● **Passage provided**
--
# Zulip Chat Archive

## Stream: maths

### Topic: has_* limit classes

#### Reid Barton (Sep 06 2019 at 15:32):

We now have a whole slew of limit-related classes beyond `has_limit`

, `has_limits_of_shape`

and `has_limits`

, namely

`has_terminal`

, `has_binary_products`

, `has_finite_products`

, `has_products`

, `has_equalizers`

, `has_pullbacks`

, `has_finite_limits`

.

What is the plan for making instances of all these classes?

#### Reid Barton (Sep 06 2019 at 15:33):

For example, here is a concrete question. In Top the binary product is given by the usual product of spaces, whose underlying type is the product of the underlying types. Should that be how `has_binary_products Top`

is defined?

#### Reid Barton (Sep 06 2019 at 15:35):

Or should it agree with the product which comes from `has_limits`

, which will be of the form a subtype of a Pi type, and will definitely not be equal (at least not provably equal) to `X × Y`

?

#### Reid Barton (Sep 06 2019 at 17:13):

I tried looking at other category theory libraries, namely the Lean 2 HoTT library and UniMath, although they may have different concerns than we do.

In the Lean 2 HoTT library, `has_binary_products`

is simply defined to be (reducibly) `has_limits_of_shape`

for a particular shape category (just two objects and no nonidentity morphisms). That is one extreme option. However, using a class that is reducible doesn't seem to work very well in Lean 3 (based on comments in that file, it might not have worked very well in Lean 2 either).

UniMath has two (or sometimes even more) definitions of each of these special types of limits, one defined generically as a limit and one which is direct, and prove their equivalence. They're not afraid to write a lot of stuff! On the other hand they don't use type classes at all, so they don't have the question of which of these relationships to make into instances.

#### Reid Barton (Sep 06 2019 at 17:14):

Trying to define an instance `has_binary_products Top`

by hand, I'm quickly led to the conclusion that one ought to define a specialized `is_binary_product`

(like UniMath does) and then prove its equivalence to the general limit concept.

#### Reid Barton (Sep 06 2019 at 18:48):

Actually it's surprisingly awkward even to prove that anything has binary products

#### Reid Barton (Sep 06 2019 at 18:49):

That is, other than by some general limit construction. If you really want to make use of the fact that you're defining a binary product.
--
● **Your tasks**
1) Can you summarize the limit classes thread in two sentences?
2) Would you quote the limit classes thread from "Trying to define" up to and including "general limit concept."?
The listing is unrelated to the limit classes thread.

● **Data block**
--
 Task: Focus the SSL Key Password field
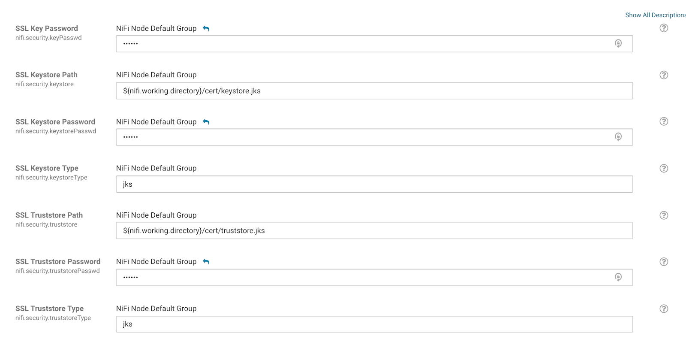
--
● **Outputs by task**
1) Reid Barton points out that many limit-related classes such as `has_terminal`, `has_binary_products` and `has_pullbacks` now exist, and asks how instances of them should be made, for example whether `has_binary_products Top` should use the usual product of spaces or agree with the product coming from `has_limits`. After looking at the Lean 2 HoTT library and UniMath, Reid Barton concludes that a specialized `is_binary_product` should be defined and proven equivalent to the general limit concept, and observes that proving anything has binary products without some general limit construction is surprisingly awkward.

2)
Trying to define an instance `has_binary_products Top`

by hand, I'm quickly led to the conclusion that one ought to define a specialized `is_binary_product`

(like UniMath does) and then prove its equivalence to the general limit concept.